:: Work to complete ::
Repeat exactly, and only, the lines running from the one that holds "Screen dimensions: 437x359" to the end of the records.

^^^^^^^^

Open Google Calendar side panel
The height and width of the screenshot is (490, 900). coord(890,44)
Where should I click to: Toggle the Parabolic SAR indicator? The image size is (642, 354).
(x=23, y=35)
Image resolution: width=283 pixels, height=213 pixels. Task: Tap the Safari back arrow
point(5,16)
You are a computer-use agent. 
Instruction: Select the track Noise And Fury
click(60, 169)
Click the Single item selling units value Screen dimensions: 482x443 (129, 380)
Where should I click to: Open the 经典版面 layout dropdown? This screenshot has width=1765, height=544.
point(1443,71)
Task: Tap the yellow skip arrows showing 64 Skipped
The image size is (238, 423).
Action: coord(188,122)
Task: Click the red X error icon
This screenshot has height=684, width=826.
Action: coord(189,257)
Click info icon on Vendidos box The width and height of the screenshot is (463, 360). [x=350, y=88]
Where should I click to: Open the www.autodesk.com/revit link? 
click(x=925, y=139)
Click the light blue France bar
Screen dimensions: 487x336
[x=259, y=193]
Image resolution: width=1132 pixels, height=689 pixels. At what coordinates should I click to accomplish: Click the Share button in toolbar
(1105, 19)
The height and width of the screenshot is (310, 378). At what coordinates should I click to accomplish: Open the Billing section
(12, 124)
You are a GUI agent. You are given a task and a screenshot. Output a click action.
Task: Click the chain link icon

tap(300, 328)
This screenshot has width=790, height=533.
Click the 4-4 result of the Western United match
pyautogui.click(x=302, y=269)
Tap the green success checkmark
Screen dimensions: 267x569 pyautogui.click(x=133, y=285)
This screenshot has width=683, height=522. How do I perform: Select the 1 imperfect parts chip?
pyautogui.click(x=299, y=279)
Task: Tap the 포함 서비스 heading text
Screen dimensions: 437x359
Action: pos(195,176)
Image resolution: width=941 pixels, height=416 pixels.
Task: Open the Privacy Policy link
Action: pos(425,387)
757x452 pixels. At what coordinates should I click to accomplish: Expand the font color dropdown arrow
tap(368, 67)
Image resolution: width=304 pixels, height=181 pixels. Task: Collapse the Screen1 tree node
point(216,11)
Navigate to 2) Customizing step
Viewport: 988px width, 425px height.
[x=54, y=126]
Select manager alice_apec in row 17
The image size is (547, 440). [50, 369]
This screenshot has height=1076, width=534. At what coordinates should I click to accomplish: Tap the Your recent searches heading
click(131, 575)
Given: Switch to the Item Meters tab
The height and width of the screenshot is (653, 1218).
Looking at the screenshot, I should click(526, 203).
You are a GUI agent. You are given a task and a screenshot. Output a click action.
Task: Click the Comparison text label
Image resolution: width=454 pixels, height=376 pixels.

^^^^^^^^

:: Task output ::
Screen dimensions: 437x359
Action: pos(195,176)
Image resolution: width=941 pixels, height=416 pixels.
Task: Open the Privacy Policy link
Action: pos(425,387)
757x452 pixels. At what coordinates should I click to accomplish: Expand the font color dropdown arrow
tap(368, 67)
Image resolution: width=304 pixels, height=181 pixels. Task: Collapse the Screen1 tree node
point(216,11)
Navigate to 2) Customizing step
Viewport: 988px width, 425px height.
[x=54, y=126]
Select manager alice_apec in row 17
The image size is (547, 440). [50, 369]
This screenshot has height=1076, width=534. At what coordinates should I click to accomplish: Tap the Your recent searches heading
click(131, 575)
Given: Switch to the Item Meters tab
The height and width of the screenshot is (653, 1218).
Looking at the screenshot, I should click(526, 203).
You are a GUI agent. You are given a task and a screenshot. Output a click action.
Task: Click the Comparison text label
Image resolution: width=454 pixels, height=376 pixels.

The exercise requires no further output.